In recent years, the ERR has published several articles on rare pulmonary diseases and orphan drugs. The publication of these reports from the 8th International Meeting on Rare Pulmonary Diseases and Orphan Drugs goes further in this direction. Furthermore, a new series on rare genetic interstitial lung disorders will be published in the coming months. We believe that rare diseases represent an important field of medicine not only for those pulmonologists who are skilled in diagnosing and treating particular groups of these illnesses, but also for all respiratory physicians. Sharing knowledge and exchanging updates among experts on different areas of clinical and basic research in respiratory medicine, with different specialised pulmonary medicine expertise, from vascular to interstitial lung diseases, is part of the stimulating challenge of providing new insights into science and clinical care, thus helping patients and supporting doctors [3].

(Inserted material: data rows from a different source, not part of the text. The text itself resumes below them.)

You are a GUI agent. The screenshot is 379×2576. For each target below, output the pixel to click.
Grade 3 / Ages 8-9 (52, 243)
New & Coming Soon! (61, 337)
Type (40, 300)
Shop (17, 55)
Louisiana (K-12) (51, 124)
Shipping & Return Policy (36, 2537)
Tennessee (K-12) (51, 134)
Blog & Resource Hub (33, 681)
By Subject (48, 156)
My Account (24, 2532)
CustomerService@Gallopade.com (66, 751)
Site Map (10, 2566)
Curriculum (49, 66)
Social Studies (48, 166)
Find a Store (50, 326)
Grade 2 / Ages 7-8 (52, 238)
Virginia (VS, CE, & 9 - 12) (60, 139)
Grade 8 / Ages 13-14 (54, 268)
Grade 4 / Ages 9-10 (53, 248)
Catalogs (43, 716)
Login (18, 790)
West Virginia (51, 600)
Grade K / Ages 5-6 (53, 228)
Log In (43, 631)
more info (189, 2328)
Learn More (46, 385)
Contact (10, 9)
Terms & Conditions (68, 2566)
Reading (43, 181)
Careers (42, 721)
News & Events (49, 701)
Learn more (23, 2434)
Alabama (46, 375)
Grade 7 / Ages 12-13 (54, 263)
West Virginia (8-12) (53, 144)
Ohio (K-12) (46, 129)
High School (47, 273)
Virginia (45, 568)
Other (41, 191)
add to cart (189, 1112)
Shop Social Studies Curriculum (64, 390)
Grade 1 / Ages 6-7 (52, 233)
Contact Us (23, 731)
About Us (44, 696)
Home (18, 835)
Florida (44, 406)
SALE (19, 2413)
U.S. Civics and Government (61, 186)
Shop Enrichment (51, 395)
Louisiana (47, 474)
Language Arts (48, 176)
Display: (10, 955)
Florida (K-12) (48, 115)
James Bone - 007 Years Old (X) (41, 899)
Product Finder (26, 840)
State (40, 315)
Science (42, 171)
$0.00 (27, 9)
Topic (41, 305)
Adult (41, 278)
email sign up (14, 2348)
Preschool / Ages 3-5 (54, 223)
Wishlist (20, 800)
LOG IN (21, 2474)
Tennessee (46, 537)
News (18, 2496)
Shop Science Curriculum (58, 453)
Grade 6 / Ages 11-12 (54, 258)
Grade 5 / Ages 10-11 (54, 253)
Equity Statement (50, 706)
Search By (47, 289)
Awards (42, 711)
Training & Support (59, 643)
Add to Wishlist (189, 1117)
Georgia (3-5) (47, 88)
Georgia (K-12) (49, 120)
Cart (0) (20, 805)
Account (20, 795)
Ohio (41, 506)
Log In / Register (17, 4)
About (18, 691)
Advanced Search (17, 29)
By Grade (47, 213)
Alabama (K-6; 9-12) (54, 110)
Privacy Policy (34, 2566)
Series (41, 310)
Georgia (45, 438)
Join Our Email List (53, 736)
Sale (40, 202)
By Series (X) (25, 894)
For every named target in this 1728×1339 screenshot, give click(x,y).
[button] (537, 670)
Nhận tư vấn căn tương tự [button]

The proceedings from this meeting includes several review articles that focus on rare pulmonary diseases written by outstanding experts, providing an update on new issues and difficult problems in the management of those illnesses. Different aspects of IPF are discussed, starting from what we learnt from basic science. Yanagihara et al. [4] have written an excellent state-of-the-art review on our knowledge of this disease. Borie et al. [5] provide a very clear and updated overview on the genetics of interstitial lung disease, which helps understand when to suspect genetic abnormalities and when to ask for genetic screening. The therapy of IPF and future perspectives are presented by Somogyi et al. [6], while Collins and Raghu [7] present the very hot topic of antifibrotic treatments for non-IPF fibrotic interstitial lung disease, which is also discussed in the editorial from Cottin [8]. Finally, Caminati et al. [9] deepen the important issue of the clinical impact and management of comorbidities in IPF patients, who are often old and with a history of smoking.

Pulmonary hypertension is the other major topic with Weatherald et al. [10] providing an overview of pulmonary artery hypertension screening in systemic sclerosis, while Elia et al. [11] debate the difficult issue of looking at future perspectives of pulmonary hypertension in chronic lung disease. Finally, Cadranel et al. [12] face an increasingly new problem, pulmonary complications of immune checkpoint inhibitors and present it in the context of nonsmall cell lung cancer.

We thank the ERR for hosting these selected articles and hope the readers will enjoy them. The slide presentations from the 8th International Meeting on Pulmonary Rare Diseases and Orphan Drugs are available from www.pulmonaryrarediseases.com.